** Opening Records to process block **

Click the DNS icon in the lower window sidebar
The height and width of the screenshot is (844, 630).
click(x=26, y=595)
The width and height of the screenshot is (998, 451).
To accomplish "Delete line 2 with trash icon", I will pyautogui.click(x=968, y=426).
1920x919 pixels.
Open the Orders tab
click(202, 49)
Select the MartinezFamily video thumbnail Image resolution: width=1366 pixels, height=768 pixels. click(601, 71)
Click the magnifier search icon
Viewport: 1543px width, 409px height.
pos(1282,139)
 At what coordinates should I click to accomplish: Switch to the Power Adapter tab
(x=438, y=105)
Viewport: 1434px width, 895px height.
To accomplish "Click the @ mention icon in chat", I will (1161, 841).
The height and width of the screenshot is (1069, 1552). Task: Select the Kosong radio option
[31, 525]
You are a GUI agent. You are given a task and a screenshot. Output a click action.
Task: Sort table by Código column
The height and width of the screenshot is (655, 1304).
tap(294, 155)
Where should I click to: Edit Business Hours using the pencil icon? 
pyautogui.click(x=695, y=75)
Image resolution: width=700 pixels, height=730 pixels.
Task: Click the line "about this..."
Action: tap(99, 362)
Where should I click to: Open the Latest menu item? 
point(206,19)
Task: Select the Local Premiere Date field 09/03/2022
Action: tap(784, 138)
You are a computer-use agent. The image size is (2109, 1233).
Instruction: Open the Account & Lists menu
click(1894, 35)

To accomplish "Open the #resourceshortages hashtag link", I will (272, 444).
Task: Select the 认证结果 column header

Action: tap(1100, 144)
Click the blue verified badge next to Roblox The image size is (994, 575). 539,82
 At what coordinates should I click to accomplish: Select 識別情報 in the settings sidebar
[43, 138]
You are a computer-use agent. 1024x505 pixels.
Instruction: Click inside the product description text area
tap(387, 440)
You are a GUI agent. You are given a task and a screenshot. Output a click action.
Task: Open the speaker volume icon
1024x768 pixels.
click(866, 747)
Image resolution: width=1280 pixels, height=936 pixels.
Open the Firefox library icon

** Closing Records to process block **

> _Task requirements_
Retype every entry, keeping each character as it was.

> _Your solution_
Click the DNS icon in the lower window sidebar
The height and width of the screenshot is (844, 630).
click(x=26, y=595)
The width and height of the screenshot is (998, 451).
To accomplish "Delete line 2 with trash icon", I will pyautogui.click(x=968, y=426).
1920x919 pixels.
Open the Orders tab
click(202, 49)
Select the MartinezFamily video thumbnail Image resolution: width=1366 pixels, height=768 pixels. click(601, 71)
Click the magnifier search icon
Viewport: 1543px width, 409px height.
pos(1282,139)
 At what coordinates should I click to accomplish: Switch to the Power Adapter tab
(x=438, y=105)
Viewport: 1434px width, 895px height.
To accomplish "Click the @ mention icon in chat", I will (1161, 841).
The height and width of the screenshot is (1069, 1552). Task: Select the Kosong radio option
[31, 525]
You are a GUI agent. You are given a task and a screenshot. Output a click action.
Task: Sort table by Código column
The height and width of the screenshot is (655, 1304).
tap(294, 155)
Where should I click to: Edit Business Hours using the pencil icon? 
pyautogui.click(x=695, y=75)
Image resolution: width=700 pixels, height=730 pixels.
Task: Click the line "about this..."
Action: tap(99, 362)
Where should I click to: Open the Latest menu item? 
point(206,19)
Task: Select the Local Premiere Date field 09/03/2022
Action: tap(784, 138)
You are a computer-use agent. The image size is (2109, 1233).
Instruction: Open the Account & Lists menu
click(1894, 35)

To accomplish "Open the #resourceshortages hashtag link", I will (272, 444).
Task: Select the 认证结果 column header

Action: tap(1100, 144)
Click the blue verified badge next to Roblox The image size is (994, 575). 539,82
 At what coordinates should I click to accomplish: Select 識別情報 in the settings sidebar
[43, 138]
You are a computer-use agent. 1024x505 pixels.
Instruction: Click inside the product description text area
tap(387, 440)
You are a GUI agent. You are given a task and a screenshot. Output a click action.
Task: Open the speaker volume icon
1024x768 pixels.
click(866, 747)
Image resolution: width=1280 pixels, height=936 pixels.
Open the Firefox library icon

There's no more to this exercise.